The most important milestones which we architect for ourselves are parents, spouse, and children (the last, we actually have a hand in making).

Then there are those milestones of time, for which we only have to try our best to remain alive. That’s sometimes not as easy for some (note the annual winners of the Darwin Awards). It’s always best to match our increasing number of years with a basic modicum of good sense.

One of my own “milestones of time,” my first birthday, with birthday cake is displayed in my picture accompanying today’s column. In it, I am “age, one year,” so that means the date pictured is March 5th, 1952. I don’t know why I was so upset; perhaps I had misgivings early on about growing old.

There’s another picture somewhere of me at age one, posing with my ten-year older brother Joe. In it, I’ve got some silly grin appropriate for a one-year old; and Joe has a half smile appropriate for a big brother who for ten years had his parents to himself, until “something” appeared.

Twenty-nine years, to the day (3/5/81) forward from that picture of one-year-old upset-kid-in-high-chair-with cake (3/5/52), I turned 30, another chronological milestone (that’s the thing about birthdays and calendars, you can achieve pinpoint accuracy in figuring). My late wife Diane threw me a surprise 30th birthday party; and among those invited were the members of our church choir at the time. Since then, Diane and several of them have passed on, representing a melancholy milestone.
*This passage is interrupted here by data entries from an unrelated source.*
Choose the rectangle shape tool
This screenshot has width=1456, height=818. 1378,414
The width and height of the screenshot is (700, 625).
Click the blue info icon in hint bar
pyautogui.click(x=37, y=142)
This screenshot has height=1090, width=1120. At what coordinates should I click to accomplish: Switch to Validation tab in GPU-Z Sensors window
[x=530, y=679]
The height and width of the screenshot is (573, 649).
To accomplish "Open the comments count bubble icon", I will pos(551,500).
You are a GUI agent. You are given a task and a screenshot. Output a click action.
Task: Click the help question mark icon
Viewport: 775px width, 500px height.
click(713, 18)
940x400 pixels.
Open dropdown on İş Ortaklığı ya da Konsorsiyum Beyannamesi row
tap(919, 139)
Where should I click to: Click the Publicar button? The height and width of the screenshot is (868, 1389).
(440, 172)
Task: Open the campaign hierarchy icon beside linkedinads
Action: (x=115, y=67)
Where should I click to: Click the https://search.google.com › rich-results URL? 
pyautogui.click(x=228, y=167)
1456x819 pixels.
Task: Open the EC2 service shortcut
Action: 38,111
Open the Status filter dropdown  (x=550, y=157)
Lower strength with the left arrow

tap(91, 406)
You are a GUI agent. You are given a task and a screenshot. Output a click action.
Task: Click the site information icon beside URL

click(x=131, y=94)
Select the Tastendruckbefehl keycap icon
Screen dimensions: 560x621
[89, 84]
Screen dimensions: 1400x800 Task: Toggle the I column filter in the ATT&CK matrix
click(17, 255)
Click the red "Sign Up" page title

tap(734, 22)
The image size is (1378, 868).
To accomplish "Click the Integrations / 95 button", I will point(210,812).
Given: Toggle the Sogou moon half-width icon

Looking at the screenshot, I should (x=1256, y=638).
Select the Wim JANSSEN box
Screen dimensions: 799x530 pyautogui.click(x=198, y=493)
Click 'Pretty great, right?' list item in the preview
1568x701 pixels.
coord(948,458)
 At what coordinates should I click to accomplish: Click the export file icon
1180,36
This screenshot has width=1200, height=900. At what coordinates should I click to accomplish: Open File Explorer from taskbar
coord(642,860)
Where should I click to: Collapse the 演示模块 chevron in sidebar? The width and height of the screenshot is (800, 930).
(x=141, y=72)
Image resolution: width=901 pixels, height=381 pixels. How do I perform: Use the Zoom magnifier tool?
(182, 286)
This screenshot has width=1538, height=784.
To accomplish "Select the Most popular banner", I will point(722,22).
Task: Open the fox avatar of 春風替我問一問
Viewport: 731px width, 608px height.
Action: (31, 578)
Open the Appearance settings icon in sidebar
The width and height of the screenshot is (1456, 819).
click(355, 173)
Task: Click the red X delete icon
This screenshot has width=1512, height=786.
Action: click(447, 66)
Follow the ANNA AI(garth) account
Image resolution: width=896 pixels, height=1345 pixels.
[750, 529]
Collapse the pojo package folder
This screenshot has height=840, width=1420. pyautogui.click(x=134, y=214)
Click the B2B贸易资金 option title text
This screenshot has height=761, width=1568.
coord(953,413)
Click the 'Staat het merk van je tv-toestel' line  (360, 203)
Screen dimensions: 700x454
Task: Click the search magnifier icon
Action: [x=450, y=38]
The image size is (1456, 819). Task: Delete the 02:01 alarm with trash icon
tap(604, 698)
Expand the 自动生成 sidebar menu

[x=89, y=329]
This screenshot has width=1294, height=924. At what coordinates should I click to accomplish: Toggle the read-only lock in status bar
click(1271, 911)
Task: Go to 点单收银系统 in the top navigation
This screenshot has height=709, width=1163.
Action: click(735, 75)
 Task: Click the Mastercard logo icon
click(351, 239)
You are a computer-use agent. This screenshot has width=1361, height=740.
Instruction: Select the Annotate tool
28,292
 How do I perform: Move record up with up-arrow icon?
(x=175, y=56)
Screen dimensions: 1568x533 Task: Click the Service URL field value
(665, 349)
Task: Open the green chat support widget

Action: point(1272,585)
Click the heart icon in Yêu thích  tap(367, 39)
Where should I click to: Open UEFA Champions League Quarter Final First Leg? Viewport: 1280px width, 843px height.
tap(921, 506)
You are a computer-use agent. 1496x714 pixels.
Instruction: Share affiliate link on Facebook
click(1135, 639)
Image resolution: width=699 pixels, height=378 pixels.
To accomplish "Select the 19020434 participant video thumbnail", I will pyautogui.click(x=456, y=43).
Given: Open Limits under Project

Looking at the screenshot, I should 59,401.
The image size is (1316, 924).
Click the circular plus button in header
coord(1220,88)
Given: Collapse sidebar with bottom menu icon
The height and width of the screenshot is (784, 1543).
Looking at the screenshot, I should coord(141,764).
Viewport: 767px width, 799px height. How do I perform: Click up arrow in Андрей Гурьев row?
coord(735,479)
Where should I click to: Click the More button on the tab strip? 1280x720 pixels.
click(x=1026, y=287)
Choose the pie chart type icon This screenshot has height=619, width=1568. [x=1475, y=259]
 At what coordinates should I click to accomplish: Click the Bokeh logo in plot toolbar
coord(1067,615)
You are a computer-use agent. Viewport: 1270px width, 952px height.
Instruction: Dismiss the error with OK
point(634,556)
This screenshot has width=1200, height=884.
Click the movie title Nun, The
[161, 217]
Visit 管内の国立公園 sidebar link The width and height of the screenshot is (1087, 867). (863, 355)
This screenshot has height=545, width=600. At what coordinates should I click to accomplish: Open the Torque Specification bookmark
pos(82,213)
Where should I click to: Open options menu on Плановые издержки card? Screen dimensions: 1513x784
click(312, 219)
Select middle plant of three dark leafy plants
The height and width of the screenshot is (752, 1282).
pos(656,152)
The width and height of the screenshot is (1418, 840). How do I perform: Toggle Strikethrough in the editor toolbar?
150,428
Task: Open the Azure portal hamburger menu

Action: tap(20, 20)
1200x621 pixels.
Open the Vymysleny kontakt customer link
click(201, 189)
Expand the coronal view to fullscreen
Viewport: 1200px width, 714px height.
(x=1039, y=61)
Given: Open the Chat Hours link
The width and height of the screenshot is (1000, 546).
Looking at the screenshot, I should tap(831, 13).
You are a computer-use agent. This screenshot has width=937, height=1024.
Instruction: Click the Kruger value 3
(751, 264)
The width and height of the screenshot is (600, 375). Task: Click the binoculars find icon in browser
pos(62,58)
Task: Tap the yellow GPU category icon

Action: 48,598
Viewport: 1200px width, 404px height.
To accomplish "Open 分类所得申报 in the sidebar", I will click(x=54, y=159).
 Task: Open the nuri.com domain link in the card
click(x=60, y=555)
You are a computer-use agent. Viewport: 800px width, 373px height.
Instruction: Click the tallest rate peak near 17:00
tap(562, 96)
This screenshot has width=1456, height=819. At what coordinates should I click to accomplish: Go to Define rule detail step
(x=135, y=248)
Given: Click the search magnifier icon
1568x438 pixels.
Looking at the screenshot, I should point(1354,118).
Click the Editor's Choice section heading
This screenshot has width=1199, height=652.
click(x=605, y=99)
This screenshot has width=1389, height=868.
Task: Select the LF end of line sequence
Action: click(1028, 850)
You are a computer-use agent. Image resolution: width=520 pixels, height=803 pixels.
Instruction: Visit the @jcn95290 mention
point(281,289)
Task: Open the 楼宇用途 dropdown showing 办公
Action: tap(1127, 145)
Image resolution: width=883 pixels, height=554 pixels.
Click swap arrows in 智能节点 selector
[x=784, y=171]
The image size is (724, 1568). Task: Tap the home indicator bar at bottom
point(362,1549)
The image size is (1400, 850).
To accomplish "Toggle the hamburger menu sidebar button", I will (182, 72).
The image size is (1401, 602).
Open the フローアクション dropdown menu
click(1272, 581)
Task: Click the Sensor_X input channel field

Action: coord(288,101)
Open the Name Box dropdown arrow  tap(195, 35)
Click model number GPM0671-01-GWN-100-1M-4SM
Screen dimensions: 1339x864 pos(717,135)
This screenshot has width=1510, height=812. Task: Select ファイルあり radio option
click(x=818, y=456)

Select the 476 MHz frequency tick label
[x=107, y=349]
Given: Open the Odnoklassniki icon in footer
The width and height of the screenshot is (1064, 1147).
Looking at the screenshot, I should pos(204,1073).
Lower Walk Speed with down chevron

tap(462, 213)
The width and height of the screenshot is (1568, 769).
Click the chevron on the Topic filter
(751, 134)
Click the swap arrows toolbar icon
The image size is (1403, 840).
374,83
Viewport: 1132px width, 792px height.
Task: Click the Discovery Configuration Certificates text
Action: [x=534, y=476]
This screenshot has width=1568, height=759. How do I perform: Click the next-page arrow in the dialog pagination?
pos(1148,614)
I think stumbling blocks are milestones too, though at the time, instead of “milestones,” they seem like Biblical “millstone” necklaces. The lesser ones can be likened to that smart-ass kid in class who sticks his foot out at the last minute, tripping a passerby (then having the audacity to giggle). Many can be viewed with the “half-full- instead-of-half-empty” view with passage of time, but it’s impossible for me to do so in the case of my father’s (Bernard Williams) early death in 1966 at age 60 (nowadays, 60 is the new 40, or 35, or something or other). Life being viewed as being in the ocean, I could have used that supportive “continental shelf” for a good while longer, but instead, there was seismic shifting, fracturing, and breaking away.

As far as the word milestone goes, those gravestones placed beside the graves of friends and loved ones are like milestones too, for each of those dear ones walked with us on our life’s road, some more, some less. Those with the most “mileage” stand out starkly in “Ramessean” size (not to be confused wih “The Ramesseum,” Pharaoh Rameses II’s funerary temple).

Other milestones are in the nature of good friends and family who were there for us at particularly trying, even desperate times in our lives, like a series of stepping stones which have been “scoured” into sight by descending (“maelstrom-like”), churning eddies in a treacherous and swollen stream we are attempting to cross. They’re also like heretofore hidden pathways suddenly appearing in the nick of time in an Indiana Jones movie.

As you can easily see by what I’ve set forth in today’s column, milestones in their expanded definition can mean much more than just the original two-dimensional measures of land’s length and breadth, but additionally, measures of a much greater dimension called “life.”